The problem. Put this sentence from the text on credit ratings below into Spanish: "The better your credit rating, the lower a rate of interest you will usually be charged."

======== Selected excerpt

Your credit file dictates the product and rate you will get

A credit check will determine not only whether or not a lender is willing to lend to you but also what rate they are prepared to offer you. You can compare prices using the representative rate on, for example, personal loans, but this rate is only actually given to a minimum of 51% of customers. The better your credit rating, the lower a rate of interest you will usually be charged. This is why it is so vitally important to manage your credit rating and do what you can to improve it.

How Can I Improve My Credit Rating?

Now you should understand a little bit better how the system works. The next stage is to work out how you can improve your rating and make it easier to get credit and gain access to the best rates on financial products and services.

  • Check your credit score (you can check the information held with the credit reference agencies for free).
  • Register to vote, make sure you are on the electoral roll.
  • Add proof of residency if you cannot vote in the UK.

================
======== Dataset content

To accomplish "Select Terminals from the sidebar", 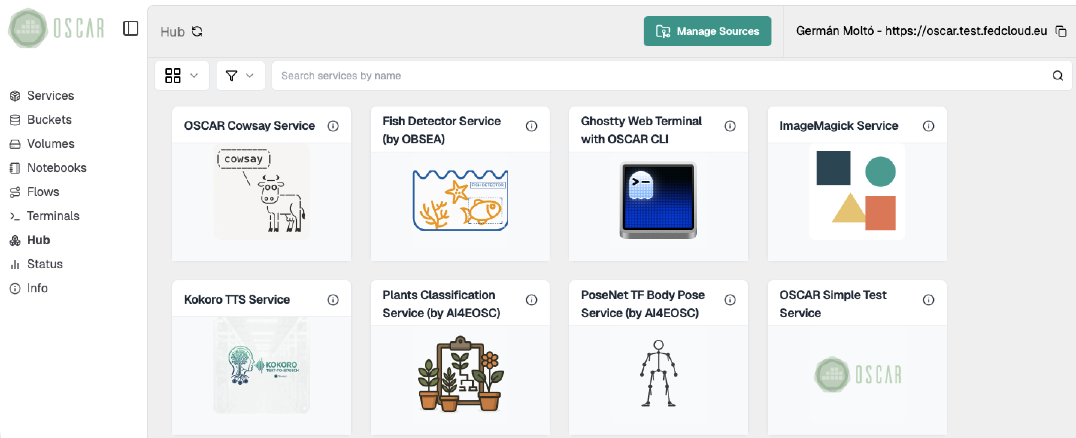I will coord(53,216).
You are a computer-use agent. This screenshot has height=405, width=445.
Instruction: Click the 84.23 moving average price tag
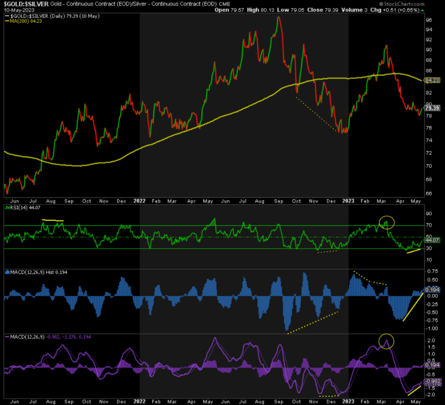pyautogui.click(x=432, y=81)
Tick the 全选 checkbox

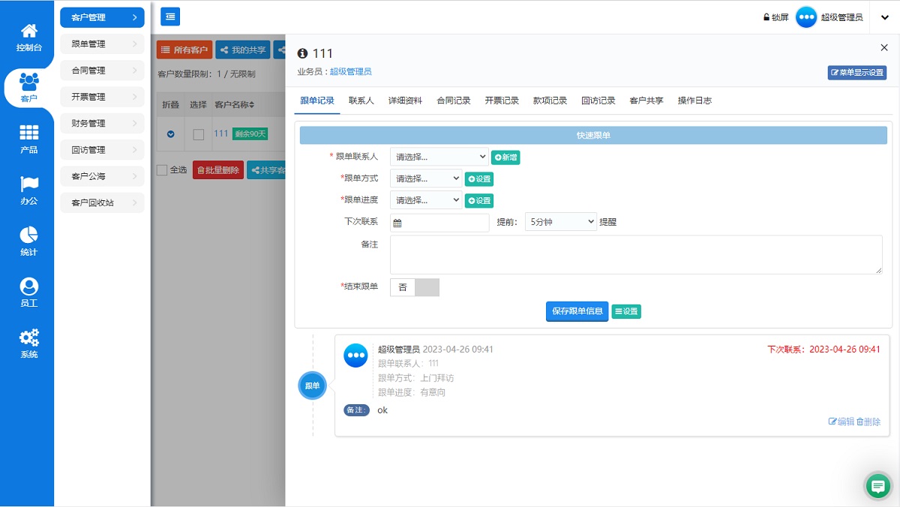(x=162, y=170)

================

Result for this task. Cuanto mejor sea tu calificación crediticia, más baja será normalmente la tasa de interés que te cobren.